ERNIE-Image-Turbo — iOS bundle

A mobile-friendly bundle of ERNIE-Image-Turbo — Baidu's 8B single-stream DiT, distilled for fast inference, with state-of-the-art text rendering quality among open-weight models. Bundled with Ministral 3B text encoder + ERNIE's own 32-channel AutoencoderKLFlux2 VAE for on-device inference via Mirage.

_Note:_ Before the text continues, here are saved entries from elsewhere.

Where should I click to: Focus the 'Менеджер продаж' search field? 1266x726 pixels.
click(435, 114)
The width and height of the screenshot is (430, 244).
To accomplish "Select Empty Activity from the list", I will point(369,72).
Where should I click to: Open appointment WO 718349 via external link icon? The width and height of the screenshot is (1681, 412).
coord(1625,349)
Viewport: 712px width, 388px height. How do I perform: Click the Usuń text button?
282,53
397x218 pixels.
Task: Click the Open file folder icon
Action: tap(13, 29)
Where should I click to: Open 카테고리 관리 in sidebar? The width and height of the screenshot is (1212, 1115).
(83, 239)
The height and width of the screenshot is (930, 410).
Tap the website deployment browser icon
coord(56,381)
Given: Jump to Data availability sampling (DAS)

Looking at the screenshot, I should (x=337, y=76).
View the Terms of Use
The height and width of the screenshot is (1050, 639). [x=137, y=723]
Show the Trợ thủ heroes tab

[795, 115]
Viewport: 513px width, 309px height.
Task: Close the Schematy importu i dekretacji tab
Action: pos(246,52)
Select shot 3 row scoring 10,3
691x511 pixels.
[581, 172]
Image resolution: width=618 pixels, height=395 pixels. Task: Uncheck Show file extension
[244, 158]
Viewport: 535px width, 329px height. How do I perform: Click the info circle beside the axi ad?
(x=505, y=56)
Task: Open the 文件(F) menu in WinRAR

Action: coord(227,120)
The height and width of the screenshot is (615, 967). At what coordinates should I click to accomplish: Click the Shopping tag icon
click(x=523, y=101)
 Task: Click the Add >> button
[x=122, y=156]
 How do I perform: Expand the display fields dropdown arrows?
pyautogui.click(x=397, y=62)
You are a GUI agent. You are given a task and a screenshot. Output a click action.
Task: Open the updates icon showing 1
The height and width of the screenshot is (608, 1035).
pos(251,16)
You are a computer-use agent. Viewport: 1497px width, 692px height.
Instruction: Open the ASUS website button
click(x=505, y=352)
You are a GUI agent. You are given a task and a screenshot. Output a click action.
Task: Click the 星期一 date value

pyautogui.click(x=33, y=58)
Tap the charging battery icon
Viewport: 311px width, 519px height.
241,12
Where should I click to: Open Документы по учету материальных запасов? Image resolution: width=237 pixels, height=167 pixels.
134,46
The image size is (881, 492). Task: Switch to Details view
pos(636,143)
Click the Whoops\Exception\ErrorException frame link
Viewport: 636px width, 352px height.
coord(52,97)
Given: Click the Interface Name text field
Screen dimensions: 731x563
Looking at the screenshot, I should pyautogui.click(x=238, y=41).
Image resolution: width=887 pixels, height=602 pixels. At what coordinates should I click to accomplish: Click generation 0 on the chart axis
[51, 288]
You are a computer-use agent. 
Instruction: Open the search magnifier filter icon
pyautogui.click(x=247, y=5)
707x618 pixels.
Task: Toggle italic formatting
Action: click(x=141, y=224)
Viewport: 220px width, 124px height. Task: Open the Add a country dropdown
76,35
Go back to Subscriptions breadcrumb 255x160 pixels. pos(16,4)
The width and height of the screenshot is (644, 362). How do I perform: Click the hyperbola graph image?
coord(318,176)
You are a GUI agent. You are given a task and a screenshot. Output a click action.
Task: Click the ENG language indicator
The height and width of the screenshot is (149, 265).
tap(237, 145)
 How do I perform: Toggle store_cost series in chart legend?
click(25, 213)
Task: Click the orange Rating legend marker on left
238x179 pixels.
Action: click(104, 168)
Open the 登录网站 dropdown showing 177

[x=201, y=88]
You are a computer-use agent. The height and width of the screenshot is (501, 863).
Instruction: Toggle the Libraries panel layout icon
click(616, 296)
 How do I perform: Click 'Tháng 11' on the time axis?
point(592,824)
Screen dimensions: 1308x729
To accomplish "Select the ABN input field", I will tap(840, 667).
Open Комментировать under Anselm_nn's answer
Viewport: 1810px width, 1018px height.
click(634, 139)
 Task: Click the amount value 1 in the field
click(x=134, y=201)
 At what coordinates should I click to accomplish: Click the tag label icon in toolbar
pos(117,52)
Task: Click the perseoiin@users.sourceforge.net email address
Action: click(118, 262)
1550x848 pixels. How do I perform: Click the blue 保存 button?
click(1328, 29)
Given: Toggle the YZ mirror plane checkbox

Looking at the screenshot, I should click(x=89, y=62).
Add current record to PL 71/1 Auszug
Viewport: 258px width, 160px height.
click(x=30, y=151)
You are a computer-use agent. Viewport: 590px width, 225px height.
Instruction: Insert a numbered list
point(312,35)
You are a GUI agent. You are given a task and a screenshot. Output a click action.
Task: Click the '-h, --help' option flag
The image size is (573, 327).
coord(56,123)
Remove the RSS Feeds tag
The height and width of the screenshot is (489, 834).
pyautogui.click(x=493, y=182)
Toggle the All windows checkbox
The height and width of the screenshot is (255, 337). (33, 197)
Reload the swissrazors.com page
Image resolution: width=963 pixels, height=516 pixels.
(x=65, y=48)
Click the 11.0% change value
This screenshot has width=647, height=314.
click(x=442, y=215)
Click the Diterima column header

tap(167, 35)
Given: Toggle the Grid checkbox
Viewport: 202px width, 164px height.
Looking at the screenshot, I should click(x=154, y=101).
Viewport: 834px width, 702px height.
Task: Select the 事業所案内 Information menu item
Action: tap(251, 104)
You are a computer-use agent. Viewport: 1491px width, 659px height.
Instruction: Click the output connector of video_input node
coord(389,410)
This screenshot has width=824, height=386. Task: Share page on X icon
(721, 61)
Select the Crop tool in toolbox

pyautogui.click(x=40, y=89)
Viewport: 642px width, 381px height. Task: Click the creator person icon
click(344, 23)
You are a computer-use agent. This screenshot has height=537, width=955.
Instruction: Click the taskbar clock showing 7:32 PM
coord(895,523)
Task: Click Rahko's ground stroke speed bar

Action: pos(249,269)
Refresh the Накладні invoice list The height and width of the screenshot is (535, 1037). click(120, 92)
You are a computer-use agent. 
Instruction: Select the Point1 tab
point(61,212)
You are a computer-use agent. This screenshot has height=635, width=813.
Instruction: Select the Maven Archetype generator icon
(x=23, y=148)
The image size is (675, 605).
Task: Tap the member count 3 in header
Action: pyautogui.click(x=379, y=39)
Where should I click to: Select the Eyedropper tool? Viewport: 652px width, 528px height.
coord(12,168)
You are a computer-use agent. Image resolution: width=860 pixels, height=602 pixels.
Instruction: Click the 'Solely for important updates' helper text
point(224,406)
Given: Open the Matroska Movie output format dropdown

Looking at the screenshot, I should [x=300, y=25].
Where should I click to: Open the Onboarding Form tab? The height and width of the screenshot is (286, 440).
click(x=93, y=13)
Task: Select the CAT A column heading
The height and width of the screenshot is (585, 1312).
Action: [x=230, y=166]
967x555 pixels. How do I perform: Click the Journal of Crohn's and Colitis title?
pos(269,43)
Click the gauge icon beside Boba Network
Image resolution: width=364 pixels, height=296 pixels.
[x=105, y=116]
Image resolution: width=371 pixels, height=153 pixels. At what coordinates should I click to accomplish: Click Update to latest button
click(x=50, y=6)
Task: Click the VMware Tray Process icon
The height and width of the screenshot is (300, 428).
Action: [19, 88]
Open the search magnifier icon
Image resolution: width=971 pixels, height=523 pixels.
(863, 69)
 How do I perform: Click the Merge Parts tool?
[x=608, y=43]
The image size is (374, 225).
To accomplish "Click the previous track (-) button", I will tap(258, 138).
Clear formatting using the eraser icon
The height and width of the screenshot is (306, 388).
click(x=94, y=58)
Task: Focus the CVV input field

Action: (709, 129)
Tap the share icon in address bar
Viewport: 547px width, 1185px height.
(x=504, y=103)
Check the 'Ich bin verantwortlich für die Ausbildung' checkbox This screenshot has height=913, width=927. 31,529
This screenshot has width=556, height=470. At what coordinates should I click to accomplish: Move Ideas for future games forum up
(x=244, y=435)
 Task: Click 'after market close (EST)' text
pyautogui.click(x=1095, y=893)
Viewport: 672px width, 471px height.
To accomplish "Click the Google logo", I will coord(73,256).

ERNIE-Image-Turbo is particularly strong at:

Photorealism at 1024×1024
Accurate text rendering inside images — best-in-class among open models
Speed — distilled to few-step sampling

What's inside

File	Role	Size
`ernie-image-turbo-Q3_K_M.gguf`	Diffusion transformer — 8B params, Q3_K_M	3.6 GB
`Ministral-3-3B-Instruct-2512-Q4_K_M.gguf`	Text encoder (Mistral3 emits the 3072-dim conditioning tensor ERNIE expects)	2.0 GB
`ae.safetensors`	VAE — ERNIE's 32-channel `AutoencoderKLFlux2` (≠ Flux's 16-channel `ae.safetensors`; the two are not interchangeable)	168 MB
`safety_negative_prompt.txt`	Recommended default negative prompt to apply at inference time for SFW-by-default deployments	<1 KB

Total bundle: ~5.7 GB. Total GPU residency: ~7 GB. iPhone 16 Pro / 17 Pro / Mac territory.

Safety / SFW-by-default

This bundle is intended for shipping in consumer apps and ships with a recommended default negative prompt at safety_negative_prompt.txt. Consumers building on top of this bundle SHOULD load the file and prepend its contents to any user-supplied negative prompt by default, with an explicit user-facing opt-out for adult/artistic contexts.

The blocklist covers:

Child safety — explicit terms blocking sexualised content involving minors or apparent minors (loaded first / highest weight in SD-style negative prompts)
Adult / explicit — nsfw, nude, explicit, sexual, anatomical detail
Gore + graphic violence — gore, blood, mutilation, etc.
Hate symbols — swastika, nazi, extremist

Diffusion models steer away from negative-prompt concepts; they don't binary-reject them. A sufficiently determined prompt can still produce undesirable output, so apps shipping this bundle to general audiences should pair the negative-prompt filter with output-side classification (e.g. a CSAM/NSFW classifier on the generated CGImage) before display.

Quick start (Mirage)

import Mirage

let docs = FileManager.default.urls(for: .documentDirectory, in: .userDomainMask)[0]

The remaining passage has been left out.